The survey, which collected feedback from 300 IT and security professionals, further gave troubling insights into the gaps that exist in both private and public entities regarding data protection.
According to the report, 25 per cent of those surveyed were unfamiliar with the Kenya Data Protection Act, 2020, while 45 per cent said they were aware of the law but yet to read it extensively. Only 30 per cent said they were a little bit familiar with the Act.
The report further indicated that 72 per cent of the organisations surveyed collected Kenyans’ personal data that was identifiable, directly or indirectly, while 45 per cent of those sampled said they transferred this data to third parties.
When asked if their organisation has implemented processes to ensure they can protect the privacy and security of their customers’ data, only 26 per cent said they had.
As the country’s new data regulator, Kassait will be the one to ensure all entities conduct interactions with customers and the public within the framework of the Data Protection Act, 2020.
This also includes State actors that have often been accused of being at the centre of violations against data privacy.
In April this year, the Court of Appeal allowed the Communications Authority of Kenya (CA) to carry on with the development of a Device Management System (DMS), subject to public and stakeholder consultations.
Mobile network operators had successfully sued to stop the industry regulator from installing the device, alleging it could be used to intercept and listen in to subscribers mobile communications.
CA, however, said the device was only to identify and blacklist counterfeit mobile devices being used in the country, a claim that was disputed by the telcos.

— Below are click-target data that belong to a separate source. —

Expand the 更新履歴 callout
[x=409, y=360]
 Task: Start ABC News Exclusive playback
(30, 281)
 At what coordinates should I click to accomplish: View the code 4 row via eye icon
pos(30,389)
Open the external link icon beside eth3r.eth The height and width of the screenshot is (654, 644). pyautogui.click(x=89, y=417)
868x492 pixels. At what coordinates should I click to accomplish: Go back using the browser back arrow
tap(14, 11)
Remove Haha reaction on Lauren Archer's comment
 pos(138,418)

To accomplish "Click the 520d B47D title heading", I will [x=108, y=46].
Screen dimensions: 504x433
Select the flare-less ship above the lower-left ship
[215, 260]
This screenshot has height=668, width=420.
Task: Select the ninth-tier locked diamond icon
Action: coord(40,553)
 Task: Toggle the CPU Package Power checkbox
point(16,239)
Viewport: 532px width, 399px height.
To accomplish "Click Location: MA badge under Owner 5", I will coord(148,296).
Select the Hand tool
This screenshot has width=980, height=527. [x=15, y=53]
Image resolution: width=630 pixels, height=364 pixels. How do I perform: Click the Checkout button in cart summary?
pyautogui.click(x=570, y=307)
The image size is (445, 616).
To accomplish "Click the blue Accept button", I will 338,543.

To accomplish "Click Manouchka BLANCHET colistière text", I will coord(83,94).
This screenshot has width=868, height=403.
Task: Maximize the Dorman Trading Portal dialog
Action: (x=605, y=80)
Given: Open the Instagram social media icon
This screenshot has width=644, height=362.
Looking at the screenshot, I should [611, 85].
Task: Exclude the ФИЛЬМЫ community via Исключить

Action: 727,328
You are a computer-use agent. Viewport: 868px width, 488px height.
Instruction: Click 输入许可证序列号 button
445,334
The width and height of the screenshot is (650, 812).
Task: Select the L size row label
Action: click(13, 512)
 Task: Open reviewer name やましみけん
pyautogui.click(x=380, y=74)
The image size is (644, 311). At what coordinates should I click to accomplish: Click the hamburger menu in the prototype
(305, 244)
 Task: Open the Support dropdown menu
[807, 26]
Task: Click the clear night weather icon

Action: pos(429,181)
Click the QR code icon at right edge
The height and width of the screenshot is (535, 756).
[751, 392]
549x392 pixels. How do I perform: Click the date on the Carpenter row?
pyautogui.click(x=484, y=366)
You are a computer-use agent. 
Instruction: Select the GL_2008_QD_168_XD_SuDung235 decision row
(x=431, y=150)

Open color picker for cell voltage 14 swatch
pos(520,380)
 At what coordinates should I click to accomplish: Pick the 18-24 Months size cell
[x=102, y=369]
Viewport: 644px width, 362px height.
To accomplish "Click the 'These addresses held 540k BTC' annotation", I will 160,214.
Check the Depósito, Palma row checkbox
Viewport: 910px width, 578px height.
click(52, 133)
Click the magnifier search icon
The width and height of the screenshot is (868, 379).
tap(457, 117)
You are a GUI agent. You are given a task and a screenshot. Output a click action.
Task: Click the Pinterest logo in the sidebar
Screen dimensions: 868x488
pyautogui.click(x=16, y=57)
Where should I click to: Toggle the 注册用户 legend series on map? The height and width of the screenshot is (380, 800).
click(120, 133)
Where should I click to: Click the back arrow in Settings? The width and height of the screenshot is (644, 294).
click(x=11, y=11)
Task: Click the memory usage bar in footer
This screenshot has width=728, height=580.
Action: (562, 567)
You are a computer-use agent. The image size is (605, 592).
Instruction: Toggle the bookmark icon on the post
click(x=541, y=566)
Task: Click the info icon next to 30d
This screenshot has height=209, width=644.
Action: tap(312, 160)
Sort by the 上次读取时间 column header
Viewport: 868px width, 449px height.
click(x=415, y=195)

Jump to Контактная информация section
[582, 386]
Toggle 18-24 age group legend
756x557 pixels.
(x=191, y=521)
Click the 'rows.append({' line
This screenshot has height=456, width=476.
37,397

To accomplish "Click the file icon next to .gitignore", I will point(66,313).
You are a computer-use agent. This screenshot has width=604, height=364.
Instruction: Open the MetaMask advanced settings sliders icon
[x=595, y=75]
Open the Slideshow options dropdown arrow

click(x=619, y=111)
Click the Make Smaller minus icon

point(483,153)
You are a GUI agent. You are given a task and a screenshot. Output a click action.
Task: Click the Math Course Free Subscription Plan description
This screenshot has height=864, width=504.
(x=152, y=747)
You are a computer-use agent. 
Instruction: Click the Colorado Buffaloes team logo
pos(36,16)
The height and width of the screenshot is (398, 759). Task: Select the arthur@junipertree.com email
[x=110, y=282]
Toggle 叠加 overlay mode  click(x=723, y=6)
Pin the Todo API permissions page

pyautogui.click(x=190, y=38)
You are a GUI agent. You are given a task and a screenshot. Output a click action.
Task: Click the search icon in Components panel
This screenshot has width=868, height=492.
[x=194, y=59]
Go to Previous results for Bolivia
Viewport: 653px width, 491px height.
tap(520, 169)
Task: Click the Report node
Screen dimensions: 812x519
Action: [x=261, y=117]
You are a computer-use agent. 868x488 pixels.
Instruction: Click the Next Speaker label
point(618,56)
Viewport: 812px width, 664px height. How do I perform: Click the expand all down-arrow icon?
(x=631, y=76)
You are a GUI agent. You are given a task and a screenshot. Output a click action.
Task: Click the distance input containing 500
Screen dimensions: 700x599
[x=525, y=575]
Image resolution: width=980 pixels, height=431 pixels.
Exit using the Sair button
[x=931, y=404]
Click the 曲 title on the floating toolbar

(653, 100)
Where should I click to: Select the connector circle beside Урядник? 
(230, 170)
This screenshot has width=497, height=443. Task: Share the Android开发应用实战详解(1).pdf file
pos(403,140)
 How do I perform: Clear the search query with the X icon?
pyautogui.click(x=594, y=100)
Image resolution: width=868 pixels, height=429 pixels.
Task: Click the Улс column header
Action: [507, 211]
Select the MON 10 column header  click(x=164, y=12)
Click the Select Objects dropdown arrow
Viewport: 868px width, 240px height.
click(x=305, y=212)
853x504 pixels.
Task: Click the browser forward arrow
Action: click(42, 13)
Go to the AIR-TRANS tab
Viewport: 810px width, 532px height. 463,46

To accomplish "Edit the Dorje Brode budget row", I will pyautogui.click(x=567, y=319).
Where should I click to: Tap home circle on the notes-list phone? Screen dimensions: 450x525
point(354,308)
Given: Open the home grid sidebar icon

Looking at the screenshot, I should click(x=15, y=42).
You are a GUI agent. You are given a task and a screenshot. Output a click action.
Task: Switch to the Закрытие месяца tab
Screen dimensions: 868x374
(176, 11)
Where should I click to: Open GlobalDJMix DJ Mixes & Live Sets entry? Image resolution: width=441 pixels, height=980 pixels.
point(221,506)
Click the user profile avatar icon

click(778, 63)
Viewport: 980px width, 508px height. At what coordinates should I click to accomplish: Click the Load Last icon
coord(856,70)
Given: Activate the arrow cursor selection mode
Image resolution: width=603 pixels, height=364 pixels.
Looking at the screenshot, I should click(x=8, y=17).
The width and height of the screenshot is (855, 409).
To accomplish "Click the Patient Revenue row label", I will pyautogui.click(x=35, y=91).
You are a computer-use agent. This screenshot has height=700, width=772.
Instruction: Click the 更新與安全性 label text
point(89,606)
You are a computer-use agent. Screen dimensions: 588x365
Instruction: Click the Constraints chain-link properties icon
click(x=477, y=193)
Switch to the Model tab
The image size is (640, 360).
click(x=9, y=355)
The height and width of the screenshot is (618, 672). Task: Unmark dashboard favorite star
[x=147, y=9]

In its submissions, for example, Safaricom said the CA only gave the specifications and design of the system developed by the Lebanese information technology firm Invigo Offshore Sal.
The court ruling gives the CA - and the Data Commissioner - the chance to ensure that the deployment of the DMS is done with appropriate participation and consent of telcos and consumers.
Among Kassait’s other immediate tasks will be to ensure the integrity of the controversial National Integrated Identity Management System (NIIMS), popularly known as Huduma Namba.
The system is intended to create and operate a national population register, but some lobby groups fear it could be abused.
She is also expected to rein in data processors and controllers that have been sharing such data without consent, selling it to or manipulating it for political reasons.
Those targeted include mobile service providers, banks, health service providers and even State departments, such as the Registrar of Persons and IEBC.
These institutions have in their possession large amounts of data, which remained unprotected until last year when Parliament passed the Data Protection Act.